The Metropolitan Police in London was founded in 1829 by Robert Peel. English PCs are also referred to as bobbies, after the founder of the police force. The typical bobby helmet is still worn to this day. Until some 15 years ago the police wore a formal jacket with silver buttons and trousers with a sharp crease. Nowadays they wear a more sporty dark blue uniform.

Belgium - Politie / Police / Polizei

Police inspector, field uniform

The 2001 merger of the municipal police with the state police (originally a military unit) led to the design of a new visual identity of the police and a new uniform. The blue stripes on the name tag stand for the local police; the orange represent the federal (national) police. The ‘scheepje’ (boat-shaped hat) is easy to fold and carry along in the trouser pockets. Just like the rest of the house style, the logo on the collar was designed by the Belgian firm of designers hoet&hoet brand identity.
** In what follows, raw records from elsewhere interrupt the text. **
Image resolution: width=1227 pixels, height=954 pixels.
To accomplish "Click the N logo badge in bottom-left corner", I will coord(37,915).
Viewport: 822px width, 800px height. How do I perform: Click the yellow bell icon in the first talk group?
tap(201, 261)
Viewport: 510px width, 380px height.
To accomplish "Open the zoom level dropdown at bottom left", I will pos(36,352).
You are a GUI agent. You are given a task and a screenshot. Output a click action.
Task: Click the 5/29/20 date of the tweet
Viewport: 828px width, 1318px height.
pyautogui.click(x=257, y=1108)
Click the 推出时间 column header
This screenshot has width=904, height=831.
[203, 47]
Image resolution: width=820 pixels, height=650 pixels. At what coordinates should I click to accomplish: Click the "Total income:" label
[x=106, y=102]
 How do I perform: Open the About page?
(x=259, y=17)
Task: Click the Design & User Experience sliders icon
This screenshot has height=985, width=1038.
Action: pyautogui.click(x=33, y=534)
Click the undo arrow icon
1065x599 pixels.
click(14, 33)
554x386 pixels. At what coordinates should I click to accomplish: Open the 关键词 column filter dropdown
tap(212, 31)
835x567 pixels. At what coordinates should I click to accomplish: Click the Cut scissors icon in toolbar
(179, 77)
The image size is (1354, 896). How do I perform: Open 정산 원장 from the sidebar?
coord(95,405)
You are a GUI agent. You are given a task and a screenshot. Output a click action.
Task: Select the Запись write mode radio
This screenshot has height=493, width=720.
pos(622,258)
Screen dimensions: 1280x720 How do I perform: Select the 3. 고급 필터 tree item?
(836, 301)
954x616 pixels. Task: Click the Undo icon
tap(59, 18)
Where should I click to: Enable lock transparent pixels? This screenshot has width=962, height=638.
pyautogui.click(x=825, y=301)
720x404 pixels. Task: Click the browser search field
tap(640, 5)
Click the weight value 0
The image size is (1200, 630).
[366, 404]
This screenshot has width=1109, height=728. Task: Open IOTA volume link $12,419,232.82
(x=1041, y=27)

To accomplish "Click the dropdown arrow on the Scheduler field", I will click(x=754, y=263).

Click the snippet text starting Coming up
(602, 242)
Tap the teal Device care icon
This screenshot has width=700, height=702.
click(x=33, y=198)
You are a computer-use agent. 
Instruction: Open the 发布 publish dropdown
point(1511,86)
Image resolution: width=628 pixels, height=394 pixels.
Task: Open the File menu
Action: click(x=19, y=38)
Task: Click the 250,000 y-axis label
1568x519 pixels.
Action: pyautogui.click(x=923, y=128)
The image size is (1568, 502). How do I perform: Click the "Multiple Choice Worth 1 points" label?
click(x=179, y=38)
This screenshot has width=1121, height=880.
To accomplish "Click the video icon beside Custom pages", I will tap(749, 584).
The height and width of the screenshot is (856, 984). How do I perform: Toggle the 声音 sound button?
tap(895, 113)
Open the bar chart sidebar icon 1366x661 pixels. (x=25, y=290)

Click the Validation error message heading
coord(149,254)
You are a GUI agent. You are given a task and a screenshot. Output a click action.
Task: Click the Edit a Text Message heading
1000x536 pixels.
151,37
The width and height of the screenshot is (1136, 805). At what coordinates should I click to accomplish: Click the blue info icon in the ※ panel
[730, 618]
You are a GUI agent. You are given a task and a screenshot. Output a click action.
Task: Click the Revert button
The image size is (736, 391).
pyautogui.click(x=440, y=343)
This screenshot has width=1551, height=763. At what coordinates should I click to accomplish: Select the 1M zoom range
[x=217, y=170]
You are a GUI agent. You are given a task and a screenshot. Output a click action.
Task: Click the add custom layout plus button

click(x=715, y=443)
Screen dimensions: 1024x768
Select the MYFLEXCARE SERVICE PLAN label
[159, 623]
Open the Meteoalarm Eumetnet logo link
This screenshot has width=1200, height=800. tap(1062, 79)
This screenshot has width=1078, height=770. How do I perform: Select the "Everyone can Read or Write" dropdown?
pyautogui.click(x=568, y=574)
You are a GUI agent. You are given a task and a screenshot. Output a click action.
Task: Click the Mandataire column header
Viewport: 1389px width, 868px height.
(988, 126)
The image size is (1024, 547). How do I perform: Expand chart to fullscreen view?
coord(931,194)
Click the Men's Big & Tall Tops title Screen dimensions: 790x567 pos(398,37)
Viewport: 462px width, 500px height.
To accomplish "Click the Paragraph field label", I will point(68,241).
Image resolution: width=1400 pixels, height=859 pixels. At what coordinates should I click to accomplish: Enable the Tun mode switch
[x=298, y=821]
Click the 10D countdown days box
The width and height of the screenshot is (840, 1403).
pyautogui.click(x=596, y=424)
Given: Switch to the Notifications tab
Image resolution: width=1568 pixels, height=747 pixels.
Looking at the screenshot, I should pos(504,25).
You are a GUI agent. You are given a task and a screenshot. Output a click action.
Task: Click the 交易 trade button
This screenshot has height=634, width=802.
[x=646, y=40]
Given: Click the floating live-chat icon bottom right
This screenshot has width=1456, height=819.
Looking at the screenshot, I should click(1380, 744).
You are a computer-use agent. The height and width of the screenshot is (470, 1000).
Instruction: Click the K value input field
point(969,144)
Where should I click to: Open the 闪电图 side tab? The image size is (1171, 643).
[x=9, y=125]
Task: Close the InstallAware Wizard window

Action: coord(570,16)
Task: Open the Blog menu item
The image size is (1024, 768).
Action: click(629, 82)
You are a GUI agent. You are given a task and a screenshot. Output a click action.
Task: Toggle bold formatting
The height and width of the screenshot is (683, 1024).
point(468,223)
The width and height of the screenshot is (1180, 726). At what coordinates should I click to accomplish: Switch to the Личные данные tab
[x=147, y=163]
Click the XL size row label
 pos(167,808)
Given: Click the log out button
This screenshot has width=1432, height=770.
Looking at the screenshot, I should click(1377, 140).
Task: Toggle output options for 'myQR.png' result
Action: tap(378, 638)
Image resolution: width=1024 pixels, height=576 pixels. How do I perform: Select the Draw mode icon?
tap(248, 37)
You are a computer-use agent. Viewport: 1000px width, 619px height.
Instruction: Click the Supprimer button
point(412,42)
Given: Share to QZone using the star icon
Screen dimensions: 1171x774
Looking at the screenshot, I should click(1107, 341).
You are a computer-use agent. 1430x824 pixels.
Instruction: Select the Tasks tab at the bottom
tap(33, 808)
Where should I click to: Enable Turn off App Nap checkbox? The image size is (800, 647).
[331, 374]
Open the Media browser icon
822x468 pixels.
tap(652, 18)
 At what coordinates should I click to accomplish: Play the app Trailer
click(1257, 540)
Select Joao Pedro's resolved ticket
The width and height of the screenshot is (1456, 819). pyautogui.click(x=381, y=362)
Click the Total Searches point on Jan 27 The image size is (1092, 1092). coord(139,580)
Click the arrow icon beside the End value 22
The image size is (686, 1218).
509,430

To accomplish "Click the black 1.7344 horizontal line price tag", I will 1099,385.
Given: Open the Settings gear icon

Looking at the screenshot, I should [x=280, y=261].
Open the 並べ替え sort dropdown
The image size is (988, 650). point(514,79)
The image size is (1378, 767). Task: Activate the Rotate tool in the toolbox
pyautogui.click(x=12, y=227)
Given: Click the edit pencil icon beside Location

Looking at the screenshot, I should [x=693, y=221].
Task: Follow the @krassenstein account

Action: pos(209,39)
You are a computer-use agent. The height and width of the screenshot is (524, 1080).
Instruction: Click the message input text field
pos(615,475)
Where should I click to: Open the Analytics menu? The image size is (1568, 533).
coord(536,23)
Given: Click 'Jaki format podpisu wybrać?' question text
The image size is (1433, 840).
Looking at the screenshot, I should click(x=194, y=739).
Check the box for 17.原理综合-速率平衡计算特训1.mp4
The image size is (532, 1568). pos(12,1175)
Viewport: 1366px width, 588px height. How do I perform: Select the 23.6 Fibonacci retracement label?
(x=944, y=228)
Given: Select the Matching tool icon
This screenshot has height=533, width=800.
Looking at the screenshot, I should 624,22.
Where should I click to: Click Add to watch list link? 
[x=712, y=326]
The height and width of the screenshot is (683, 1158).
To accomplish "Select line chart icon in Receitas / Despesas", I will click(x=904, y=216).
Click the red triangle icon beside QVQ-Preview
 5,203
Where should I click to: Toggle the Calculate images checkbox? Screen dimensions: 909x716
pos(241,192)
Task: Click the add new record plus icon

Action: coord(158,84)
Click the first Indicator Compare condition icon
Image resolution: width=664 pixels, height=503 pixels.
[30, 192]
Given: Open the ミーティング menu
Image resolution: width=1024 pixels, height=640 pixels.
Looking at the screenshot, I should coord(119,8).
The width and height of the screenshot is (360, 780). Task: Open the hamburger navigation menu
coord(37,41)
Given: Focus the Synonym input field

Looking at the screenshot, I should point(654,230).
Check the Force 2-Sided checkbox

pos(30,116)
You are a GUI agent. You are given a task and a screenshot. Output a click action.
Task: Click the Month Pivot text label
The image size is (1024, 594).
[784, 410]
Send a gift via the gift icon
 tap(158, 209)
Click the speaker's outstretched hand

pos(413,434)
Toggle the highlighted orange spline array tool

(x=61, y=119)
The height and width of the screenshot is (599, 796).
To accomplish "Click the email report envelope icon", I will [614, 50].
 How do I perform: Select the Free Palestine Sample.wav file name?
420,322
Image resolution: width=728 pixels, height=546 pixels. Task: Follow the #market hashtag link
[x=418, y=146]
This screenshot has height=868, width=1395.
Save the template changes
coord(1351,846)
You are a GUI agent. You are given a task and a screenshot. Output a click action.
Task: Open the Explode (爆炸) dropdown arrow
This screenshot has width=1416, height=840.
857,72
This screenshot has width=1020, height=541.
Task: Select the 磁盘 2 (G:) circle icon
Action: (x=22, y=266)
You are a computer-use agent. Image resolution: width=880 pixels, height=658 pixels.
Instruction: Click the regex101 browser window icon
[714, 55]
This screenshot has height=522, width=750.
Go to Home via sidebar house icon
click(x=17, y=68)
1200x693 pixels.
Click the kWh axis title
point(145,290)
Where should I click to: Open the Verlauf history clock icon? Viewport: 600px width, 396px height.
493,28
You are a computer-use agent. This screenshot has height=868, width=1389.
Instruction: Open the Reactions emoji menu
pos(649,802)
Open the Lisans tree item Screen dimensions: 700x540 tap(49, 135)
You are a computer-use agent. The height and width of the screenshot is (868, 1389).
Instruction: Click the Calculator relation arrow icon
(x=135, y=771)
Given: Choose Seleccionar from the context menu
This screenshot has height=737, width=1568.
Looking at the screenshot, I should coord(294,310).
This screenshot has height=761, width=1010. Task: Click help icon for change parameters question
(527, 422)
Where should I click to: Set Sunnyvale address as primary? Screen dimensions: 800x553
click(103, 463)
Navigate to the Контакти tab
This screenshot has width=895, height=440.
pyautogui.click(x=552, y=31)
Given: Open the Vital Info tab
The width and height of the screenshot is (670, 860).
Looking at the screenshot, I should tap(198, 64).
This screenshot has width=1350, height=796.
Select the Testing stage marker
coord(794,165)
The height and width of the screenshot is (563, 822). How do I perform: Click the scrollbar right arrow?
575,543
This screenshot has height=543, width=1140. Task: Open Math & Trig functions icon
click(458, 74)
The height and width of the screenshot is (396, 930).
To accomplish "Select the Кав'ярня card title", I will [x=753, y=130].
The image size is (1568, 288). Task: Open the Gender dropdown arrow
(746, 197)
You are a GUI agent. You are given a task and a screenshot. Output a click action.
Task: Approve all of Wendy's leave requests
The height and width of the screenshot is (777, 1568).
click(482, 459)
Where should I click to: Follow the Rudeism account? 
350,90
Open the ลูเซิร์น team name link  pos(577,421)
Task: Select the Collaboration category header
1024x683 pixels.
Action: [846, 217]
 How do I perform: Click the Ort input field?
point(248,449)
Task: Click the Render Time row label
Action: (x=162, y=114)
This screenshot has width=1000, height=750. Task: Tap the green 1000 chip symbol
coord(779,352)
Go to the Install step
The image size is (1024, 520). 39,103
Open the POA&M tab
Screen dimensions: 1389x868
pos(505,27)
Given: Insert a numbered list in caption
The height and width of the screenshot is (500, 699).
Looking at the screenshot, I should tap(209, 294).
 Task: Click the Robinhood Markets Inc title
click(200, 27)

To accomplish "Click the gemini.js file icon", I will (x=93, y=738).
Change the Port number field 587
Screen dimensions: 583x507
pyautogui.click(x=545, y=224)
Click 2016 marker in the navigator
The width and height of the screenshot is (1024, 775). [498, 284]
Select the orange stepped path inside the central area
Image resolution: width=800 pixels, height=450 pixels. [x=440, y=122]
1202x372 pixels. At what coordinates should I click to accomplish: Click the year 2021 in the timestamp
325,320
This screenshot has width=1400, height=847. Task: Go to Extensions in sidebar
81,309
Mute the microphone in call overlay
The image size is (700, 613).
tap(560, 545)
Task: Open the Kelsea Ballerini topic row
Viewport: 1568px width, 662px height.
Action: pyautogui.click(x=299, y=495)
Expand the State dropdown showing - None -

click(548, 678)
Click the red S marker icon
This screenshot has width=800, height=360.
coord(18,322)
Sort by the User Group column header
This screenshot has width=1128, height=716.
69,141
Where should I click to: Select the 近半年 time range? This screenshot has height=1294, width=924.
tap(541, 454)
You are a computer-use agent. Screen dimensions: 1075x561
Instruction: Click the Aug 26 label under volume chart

The hand and the flame are symbols of protection and supervision.

Belgium - Politie / Police / Polizei

Chief Superintendent, ceremonial uniform

The 2001 merger of the municipal police with the state police (originally a military unit) led to the design of a new visual identity of the police and a new uniform. The blue stripes on the name tag stand for the local police; the orange represent the federal (national) police. Just like the rest of the house style, the logo on the collar was designed by the Belgian firm of designers hoet&hoet brand identity. The hand and the flame are symbols of protection and supervision.
Photo: Fograko

Bulgaria - Politsiya / полиция

Superintendent, service uniform

Following most other EU countries Bulgaria (an EU member state since 2007) opted for a dark blue uniform in 2006. Previously it had been grey. The logo comprises traditional Bulgarian symbols: the lion is a heraldic Bulgarian symbol from the 13th century, the sword symbolises the protection of law and safety and the colours red, green and white are the national colours.

Bulgaria - Politsiya / полиция

Sergeant, field uniform

Following most other EU countries Bulgaria (an EU member state since 2007) opted for a dark blue uniform in 2006. Previously it had been grey. The logo comprises traditional Bulgarian symbols: the lion is a heraldic Bulgarian symbol from the 13th century, the sword symbolises the protection of law and safety and the colours red, green and white are the national colours.

Germany - Polizei

Chief Superintendent, field uniform

Until recently the German police dressed in a moss green/yellow/beige uniform and drove white/green police cars. After the example of most other EU member states the entire police force will have switched to blue by 2012. The new identity has been designed by the German designer Luigi Colani, well-known for his streamlined car and aircraft designs. The sleeve and the cap bear the coat of arms of the federal state concerned, in this case Lower Saxony. The Saxon horse, a prancing white horse, was already used as a symbol by the Saxon nations in the 14th century.

Malta - Police / Pulizija


The Malta Police Force is one of the oldest police forces in Europe. It dates from 1814, when Malta became a crown colony of the United Kingdom and Ireland. In 1924 Malta was granted self-government. Malta has 400.000 inhabitants, there are around 1 million tourists a year, and there are about 1.800 serving members.